Я достаю из рюкзака черный мешок для мусора, подхожу сзади к собаке, медленно его натягиваю. Тяжелая. Тряпка сползает с морды, мутная пустота в черных глазах. Да меня прям на месте вырвало б, но не при тебе же. Когда ты рядом, я ничего не чувствую, кроме тебя. Если б пришлось прикопать твоего грудничка, мне бы тоже было насрать. Кому я говорю это? Ты не поймешь. О любви ты ничего не знаешь.
Пробую взять мешок с собакой на руки, тяжело, неудобно, а ведь еще и лопата. На плечо не заброшу, сил не хватит. Придется тащить волоком.
– Может, хоть санки есть?
Дергаешь головой, как в припадке. Значит, нет. Пытаюсь поймать взгляд, когда ты захлопываешь за мной дверь. Ловлю только кончик серого халата и скрежет замка. Значит, нужно все сделать быстрее, чтобы вернуться. Обнять тебя, пожалеть. Себя об тебя пожалеть.
Пятый этаж, и никакого лифта. Головой вниз держать будет надежнее, в черепе кость, да и собака вся тверже с шеи как будто. Шаг-стук, шаг-стук. Ну и месиво будет, когда мы дойдем вниз. Прошли так один пролет, мешок возмутительно треснул, из черного целлофана выглянул черный нос. Мертвая, коченеющая лошадь, одни мускулы. Надо натянуть три мешка сверху, чтобы наверняка. На площадке между пролетами: розовая детская коляска, велосипед с блестящей рамой, живая псина неловко пакует мертвую псину.
Дальше волоку ее не прямо, а под углом, вроде дается легче. Меняю руки – собака, лопата, собака. Ладошки горят, жарко, тошно. Пахнет будто затхлым железом. Вот так, завтракаешь по утрам, работаешь работу, что-то там делаешь, а в итоге бесславно тащишь труп мертвого животного. Все ради этого.
Помню, у тебя была проблема со съемными, одинокая квартирантка со Стаффордом – кому такое надо?
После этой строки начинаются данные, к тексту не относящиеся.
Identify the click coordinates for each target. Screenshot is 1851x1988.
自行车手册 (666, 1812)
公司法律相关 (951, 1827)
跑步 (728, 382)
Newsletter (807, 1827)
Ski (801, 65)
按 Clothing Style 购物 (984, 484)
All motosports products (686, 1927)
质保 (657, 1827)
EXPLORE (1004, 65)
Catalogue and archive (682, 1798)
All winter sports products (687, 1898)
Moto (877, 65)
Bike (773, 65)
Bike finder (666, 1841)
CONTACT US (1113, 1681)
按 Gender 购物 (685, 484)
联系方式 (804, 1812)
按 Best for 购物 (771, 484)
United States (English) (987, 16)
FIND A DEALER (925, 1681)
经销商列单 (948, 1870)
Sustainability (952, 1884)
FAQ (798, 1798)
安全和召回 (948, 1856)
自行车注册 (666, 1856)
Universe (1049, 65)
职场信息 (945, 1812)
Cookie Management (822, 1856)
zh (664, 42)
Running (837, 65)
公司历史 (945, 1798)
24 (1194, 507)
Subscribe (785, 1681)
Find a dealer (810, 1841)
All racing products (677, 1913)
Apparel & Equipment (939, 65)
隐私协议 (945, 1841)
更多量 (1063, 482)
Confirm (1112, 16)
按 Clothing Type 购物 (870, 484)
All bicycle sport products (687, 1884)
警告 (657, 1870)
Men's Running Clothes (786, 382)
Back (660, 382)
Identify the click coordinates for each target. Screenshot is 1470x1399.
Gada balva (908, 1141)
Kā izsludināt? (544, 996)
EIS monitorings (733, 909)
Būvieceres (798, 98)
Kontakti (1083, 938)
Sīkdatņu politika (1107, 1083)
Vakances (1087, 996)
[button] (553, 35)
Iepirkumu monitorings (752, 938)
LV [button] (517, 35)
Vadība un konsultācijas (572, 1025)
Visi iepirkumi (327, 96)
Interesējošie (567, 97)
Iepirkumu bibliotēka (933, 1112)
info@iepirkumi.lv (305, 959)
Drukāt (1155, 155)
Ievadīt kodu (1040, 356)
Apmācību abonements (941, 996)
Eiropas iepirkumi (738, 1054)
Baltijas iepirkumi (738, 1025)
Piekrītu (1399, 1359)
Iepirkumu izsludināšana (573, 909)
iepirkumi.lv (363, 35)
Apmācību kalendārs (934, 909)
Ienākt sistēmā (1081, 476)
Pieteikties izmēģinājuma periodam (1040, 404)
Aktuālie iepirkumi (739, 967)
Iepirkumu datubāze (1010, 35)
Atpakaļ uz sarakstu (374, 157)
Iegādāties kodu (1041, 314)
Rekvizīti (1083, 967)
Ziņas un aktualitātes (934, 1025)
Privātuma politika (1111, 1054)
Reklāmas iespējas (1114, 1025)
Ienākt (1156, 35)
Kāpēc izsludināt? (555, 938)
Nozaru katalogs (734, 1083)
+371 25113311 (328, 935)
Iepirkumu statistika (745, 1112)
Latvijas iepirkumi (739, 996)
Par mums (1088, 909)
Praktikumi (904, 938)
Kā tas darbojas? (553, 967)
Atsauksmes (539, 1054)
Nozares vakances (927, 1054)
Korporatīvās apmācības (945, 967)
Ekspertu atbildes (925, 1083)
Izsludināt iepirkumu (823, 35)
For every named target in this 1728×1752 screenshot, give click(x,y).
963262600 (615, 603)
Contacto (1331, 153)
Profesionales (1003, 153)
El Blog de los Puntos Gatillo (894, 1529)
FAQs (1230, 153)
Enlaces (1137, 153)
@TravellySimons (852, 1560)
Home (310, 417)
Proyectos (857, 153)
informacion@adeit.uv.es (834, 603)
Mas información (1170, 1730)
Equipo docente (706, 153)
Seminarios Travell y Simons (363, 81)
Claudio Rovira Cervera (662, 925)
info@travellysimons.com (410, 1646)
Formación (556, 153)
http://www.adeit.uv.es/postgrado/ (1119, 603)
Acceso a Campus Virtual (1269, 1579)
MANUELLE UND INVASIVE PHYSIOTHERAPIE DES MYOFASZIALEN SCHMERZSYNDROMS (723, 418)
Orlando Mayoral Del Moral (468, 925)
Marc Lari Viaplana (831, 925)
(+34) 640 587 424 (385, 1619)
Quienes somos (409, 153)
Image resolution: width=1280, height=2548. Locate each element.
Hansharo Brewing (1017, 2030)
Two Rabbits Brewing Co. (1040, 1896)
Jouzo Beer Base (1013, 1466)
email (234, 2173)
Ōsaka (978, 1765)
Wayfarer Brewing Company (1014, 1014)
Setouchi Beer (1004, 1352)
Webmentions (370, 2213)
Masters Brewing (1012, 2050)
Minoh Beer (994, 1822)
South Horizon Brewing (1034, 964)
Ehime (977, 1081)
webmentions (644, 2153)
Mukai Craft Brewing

Будет мужиков табунами водить – помнишь, как нам было смешно? Собака мебель сожрет и всех закошмарит, такими челюстями только арматуру резать. Новой хозяйке ты соврала, Лона жила у меня неделю после твоего переезда. Черт знает, что изменила эта неделя. Через три месяца тебя все равно чуть не выселили, потом содрали неустойку и успокоились. Ты ж не умеешь ругаться с другими, весь твой праведный гнев доставался всегда только мне: «Разбаловалась собака за неделю, теперь на диван лезет. Это ты все!» – «Да дался тебе тот диван со съемной!»
Позади шесть пролетов, впереди еще три. На улице будет легче, по снегу должно скользить. Может, я елку в пакете тащу. В сторону леса, с лопатой под мышкой. Посадить хочу, может! Хочу, чтоб было больше жизни вокруг.
Нужно добавить мешков, опять все в лохмотьях. Вожусь на карачках, открывается дверь чуть выше.
– Ма, а что это тут делается?
– Помнишь, что было с носом Варвары?
Проходят бочком мимо, спасибо тебе, нелюбопытная мама. Стыд – тебе, любопытная девочка.
– Я елку подруге в подарок несу, вы проходите, проходите, – улыбаюсь убедительно, криво.
Рожа красная, волосы ко лбу прилипли. Ну точно, только с детьми хороводы водить. Выжидаю пару минут, пусть уйдут. Последние два пролета мне не так плохо, только не чувствую рук. Плевать на все, скоро будет снег и воздух. Главное, снег и воздух, и больше не будет вони и духоты. А там и яма, там и свобода, там и я вернусь к тебе. Как же душно, господи! Подступает темнота. Расстегнуть воротник, сесть на корточки, опустить голову, чтобы не упасть.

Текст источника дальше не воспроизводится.